RECORDS FOR THIS TASK
========

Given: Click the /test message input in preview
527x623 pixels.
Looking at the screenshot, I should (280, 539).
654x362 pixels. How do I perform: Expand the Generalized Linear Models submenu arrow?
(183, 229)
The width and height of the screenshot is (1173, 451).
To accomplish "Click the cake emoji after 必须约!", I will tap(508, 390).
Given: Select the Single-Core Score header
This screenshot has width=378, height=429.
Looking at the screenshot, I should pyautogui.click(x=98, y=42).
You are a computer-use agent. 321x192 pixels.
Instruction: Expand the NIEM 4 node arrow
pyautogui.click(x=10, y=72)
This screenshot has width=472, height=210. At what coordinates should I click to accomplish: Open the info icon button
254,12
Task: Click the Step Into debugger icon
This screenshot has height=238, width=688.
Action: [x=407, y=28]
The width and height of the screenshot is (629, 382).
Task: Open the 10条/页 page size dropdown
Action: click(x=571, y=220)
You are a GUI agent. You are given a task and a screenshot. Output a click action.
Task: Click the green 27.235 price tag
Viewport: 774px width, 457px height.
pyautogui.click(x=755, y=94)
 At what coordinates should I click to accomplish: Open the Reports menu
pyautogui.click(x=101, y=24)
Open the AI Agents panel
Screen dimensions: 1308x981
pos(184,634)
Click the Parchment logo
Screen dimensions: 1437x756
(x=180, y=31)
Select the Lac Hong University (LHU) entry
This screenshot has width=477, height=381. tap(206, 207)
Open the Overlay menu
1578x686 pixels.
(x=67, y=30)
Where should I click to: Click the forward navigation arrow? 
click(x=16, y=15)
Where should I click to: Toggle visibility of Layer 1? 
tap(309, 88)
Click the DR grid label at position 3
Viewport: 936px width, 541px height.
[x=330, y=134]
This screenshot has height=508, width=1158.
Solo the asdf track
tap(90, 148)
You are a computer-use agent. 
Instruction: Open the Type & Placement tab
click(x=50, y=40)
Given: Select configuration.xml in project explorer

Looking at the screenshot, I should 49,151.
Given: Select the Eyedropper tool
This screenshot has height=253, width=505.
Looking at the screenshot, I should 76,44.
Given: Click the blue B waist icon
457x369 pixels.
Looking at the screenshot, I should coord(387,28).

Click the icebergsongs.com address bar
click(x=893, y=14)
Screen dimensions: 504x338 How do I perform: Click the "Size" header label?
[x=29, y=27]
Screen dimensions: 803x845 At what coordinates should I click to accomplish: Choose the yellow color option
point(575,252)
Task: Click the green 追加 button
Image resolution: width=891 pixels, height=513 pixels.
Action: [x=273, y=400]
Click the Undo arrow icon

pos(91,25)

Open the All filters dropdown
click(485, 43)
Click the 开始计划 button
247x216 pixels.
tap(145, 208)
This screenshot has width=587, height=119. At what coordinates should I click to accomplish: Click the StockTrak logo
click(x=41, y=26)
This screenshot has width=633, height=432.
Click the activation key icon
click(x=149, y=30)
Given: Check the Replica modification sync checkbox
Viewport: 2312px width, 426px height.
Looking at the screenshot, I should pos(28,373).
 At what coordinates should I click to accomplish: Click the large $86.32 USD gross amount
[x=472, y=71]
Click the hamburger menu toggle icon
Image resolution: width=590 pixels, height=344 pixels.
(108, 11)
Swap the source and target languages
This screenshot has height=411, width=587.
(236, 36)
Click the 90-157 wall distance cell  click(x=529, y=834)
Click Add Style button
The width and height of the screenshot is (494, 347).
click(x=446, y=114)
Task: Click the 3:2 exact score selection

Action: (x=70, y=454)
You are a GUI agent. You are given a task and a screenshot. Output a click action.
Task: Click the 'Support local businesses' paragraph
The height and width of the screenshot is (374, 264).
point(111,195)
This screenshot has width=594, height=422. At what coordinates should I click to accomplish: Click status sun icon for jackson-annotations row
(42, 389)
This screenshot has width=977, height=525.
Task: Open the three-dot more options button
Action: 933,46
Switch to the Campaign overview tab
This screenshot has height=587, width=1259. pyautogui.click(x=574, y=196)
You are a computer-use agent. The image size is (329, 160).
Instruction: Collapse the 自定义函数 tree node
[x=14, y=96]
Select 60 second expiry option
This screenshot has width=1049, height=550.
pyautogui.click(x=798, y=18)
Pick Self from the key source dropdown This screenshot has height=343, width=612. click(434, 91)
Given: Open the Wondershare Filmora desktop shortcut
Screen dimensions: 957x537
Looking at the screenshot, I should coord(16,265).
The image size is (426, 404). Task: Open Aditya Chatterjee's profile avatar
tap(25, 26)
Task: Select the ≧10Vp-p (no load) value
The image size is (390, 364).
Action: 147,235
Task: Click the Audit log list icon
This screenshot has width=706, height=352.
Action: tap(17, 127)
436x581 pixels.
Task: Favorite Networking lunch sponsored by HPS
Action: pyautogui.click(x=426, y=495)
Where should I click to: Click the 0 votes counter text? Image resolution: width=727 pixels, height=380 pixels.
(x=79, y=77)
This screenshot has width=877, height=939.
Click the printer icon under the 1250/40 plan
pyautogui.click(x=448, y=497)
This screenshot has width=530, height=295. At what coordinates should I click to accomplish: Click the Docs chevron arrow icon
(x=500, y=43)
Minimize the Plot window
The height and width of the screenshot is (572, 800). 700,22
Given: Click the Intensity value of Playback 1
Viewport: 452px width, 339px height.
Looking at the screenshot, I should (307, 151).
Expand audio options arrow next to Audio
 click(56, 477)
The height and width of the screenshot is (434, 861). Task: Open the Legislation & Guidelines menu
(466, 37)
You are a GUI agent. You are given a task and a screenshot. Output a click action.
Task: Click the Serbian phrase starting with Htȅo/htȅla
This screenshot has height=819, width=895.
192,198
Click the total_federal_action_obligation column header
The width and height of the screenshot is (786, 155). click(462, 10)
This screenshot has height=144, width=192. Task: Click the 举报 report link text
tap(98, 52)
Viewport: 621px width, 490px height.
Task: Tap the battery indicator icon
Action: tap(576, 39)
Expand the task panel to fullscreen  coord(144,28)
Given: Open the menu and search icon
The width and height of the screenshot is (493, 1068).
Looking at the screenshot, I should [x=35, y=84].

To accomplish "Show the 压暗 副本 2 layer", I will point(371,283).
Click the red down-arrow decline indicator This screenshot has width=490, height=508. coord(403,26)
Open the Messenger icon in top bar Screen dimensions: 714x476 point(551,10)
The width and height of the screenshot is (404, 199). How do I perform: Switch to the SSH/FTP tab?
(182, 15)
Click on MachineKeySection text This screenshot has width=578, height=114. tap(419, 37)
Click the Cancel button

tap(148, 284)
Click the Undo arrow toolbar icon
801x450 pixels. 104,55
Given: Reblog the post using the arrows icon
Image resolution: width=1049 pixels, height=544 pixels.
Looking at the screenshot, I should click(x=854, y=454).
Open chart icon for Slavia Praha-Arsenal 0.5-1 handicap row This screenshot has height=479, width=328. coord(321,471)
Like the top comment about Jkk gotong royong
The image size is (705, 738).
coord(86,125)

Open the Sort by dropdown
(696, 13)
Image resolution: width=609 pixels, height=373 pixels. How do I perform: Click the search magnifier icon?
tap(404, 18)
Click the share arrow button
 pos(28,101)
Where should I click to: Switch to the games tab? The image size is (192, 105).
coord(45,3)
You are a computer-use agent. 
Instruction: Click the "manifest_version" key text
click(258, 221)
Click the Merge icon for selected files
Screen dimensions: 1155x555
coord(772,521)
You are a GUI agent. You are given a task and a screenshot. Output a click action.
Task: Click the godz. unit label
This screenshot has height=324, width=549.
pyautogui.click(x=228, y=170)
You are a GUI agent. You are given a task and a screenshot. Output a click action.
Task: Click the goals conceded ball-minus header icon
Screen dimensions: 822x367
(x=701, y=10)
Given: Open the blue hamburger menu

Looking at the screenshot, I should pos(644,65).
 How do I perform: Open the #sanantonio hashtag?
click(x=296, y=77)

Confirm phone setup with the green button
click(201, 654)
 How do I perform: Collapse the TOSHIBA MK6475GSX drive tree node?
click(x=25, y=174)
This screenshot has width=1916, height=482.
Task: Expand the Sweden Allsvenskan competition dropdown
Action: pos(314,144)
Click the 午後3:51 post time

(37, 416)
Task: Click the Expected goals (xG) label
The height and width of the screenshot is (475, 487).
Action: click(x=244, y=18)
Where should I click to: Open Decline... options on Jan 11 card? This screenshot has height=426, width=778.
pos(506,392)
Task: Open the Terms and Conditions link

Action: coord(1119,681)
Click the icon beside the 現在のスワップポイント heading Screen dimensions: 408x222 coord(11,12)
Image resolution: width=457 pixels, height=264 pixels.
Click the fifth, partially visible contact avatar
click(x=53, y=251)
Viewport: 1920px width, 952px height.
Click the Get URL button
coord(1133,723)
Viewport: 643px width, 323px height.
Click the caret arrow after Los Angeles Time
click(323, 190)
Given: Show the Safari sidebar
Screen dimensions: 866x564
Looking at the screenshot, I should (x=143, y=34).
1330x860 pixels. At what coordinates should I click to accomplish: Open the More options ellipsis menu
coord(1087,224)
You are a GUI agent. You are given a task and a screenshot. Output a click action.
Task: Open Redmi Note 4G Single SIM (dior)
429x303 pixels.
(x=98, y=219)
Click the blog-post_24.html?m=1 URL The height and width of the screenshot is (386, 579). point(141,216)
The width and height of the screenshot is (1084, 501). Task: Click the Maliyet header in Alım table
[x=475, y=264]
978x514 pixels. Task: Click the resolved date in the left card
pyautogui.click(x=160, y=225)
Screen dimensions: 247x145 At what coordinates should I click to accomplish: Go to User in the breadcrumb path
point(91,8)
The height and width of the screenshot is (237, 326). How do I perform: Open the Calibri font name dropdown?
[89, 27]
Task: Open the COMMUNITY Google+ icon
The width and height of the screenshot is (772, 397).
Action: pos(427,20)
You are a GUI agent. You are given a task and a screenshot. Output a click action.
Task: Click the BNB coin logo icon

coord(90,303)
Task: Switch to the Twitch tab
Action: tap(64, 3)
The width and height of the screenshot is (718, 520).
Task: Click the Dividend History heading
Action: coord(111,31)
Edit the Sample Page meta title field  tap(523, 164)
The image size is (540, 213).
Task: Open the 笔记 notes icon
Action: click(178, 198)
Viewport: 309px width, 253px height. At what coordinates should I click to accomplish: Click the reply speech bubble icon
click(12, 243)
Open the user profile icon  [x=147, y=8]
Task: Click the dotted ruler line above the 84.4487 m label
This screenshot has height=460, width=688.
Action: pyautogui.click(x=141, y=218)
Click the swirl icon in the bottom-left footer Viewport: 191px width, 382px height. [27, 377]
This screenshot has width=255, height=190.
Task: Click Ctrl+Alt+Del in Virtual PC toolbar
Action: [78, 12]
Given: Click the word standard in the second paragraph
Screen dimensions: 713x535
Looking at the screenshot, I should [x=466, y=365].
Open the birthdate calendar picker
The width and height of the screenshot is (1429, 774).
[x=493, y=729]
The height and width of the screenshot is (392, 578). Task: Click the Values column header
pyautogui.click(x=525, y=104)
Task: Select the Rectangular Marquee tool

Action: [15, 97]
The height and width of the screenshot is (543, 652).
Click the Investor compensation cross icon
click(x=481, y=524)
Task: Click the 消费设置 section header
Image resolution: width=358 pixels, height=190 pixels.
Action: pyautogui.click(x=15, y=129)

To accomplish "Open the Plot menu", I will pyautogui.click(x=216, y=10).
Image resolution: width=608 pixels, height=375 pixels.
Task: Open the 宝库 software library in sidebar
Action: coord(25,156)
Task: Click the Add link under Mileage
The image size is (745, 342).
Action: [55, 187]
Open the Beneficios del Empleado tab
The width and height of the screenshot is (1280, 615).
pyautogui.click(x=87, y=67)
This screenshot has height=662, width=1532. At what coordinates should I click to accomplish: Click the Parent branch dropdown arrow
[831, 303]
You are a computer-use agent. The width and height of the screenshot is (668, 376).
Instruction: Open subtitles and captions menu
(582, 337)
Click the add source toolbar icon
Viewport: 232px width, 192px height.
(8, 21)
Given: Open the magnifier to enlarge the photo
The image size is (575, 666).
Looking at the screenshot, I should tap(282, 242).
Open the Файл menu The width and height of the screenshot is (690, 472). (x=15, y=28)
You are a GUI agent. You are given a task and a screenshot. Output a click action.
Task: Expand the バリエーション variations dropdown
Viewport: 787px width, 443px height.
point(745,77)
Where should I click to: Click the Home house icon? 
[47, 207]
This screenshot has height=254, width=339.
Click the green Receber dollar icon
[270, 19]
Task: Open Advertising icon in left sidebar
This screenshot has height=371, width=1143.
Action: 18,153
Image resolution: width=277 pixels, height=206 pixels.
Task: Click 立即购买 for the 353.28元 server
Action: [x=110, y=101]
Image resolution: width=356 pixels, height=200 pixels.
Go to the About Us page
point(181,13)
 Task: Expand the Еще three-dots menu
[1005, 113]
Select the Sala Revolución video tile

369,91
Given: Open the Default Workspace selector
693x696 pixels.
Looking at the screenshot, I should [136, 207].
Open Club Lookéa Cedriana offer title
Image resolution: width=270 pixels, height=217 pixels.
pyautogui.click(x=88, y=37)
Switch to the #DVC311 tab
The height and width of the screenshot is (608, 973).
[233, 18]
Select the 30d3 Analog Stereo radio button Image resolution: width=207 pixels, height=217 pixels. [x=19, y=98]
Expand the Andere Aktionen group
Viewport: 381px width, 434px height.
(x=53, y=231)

========

TASK TO CARRY OUT
The answer is the run of lines that starts at the one containing "Open the Beneficios del Empleado tab" and ends at the last line of the material, reproduced exactly.

TASK OUTPUT
Open the Beneficios del Empleado tab
The width and height of the screenshot is (1280, 615).
pyautogui.click(x=87, y=67)
This screenshot has height=662, width=1532. At what coordinates should I click to accomplish: Click the Parent branch dropdown arrow
[831, 303]
You are a computer-use agent. The width and height of the screenshot is (668, 376).
Instruction: Open subtitles and captions menu
(582, 337)
Click the add source toolbar icon
Viewport: 232px width, 192px height.
(8, 21)
Given: Open the magnifier to enlarge the photo
The image size is (575, 666).
Looking at the screenshot, I should tap(282, 242).
Open the Файл menu The width and height of the screenshot is (690, 472). (x=15, y=28)
You are a GUI agent. You are given a task and a screenshot. Output a click action.
Task: Expand the バリエーション variations dropdown
Viewport: 787px width, 443px height.
point(745,77)
Where should I click to: Click the Home house icon? 
[47, 207]
This screenshot has height=254, width=339.
Click the green Receber dollar icon
[270, 19]
Task: Open Advertising icon in left sidebar
This screenshot has height=371, width=1143.
Action: 18,153
Image resolution: width=277 pixels, height=206 pixels.
Task: Click 立即购买 for the 353.28元 server
Action: [x=110, y=101]
Image resolution: width=356 pixels, height=200 pixels.
Go to the About Us page
point(181,13)
 Task: Expand the Еще three-dots menu
[1005, 113]
Select the Sala Revolución video tile

369,91
Given: Open the Default Workspace selector
693x696 pixels.
Looking at the screenshot, I should [136, 207].
Open Club Lookéa Cedriana offer title
Image resolution: width=270 pixels, height=217 pixels.
pyautogui.click(x=88, y=37)
Switch to the #DVC311 tab
The height and width of the screenshot is (608, 973).
[233, 18]
Select the 30d3 Analog Stereo radio button Image resolution: width=207 pixels, height=217 pixels. [x=19, y=98]
Expand the Andere Aktionen group
Viewport: 381px width, 434px height.
(x=53, y=231)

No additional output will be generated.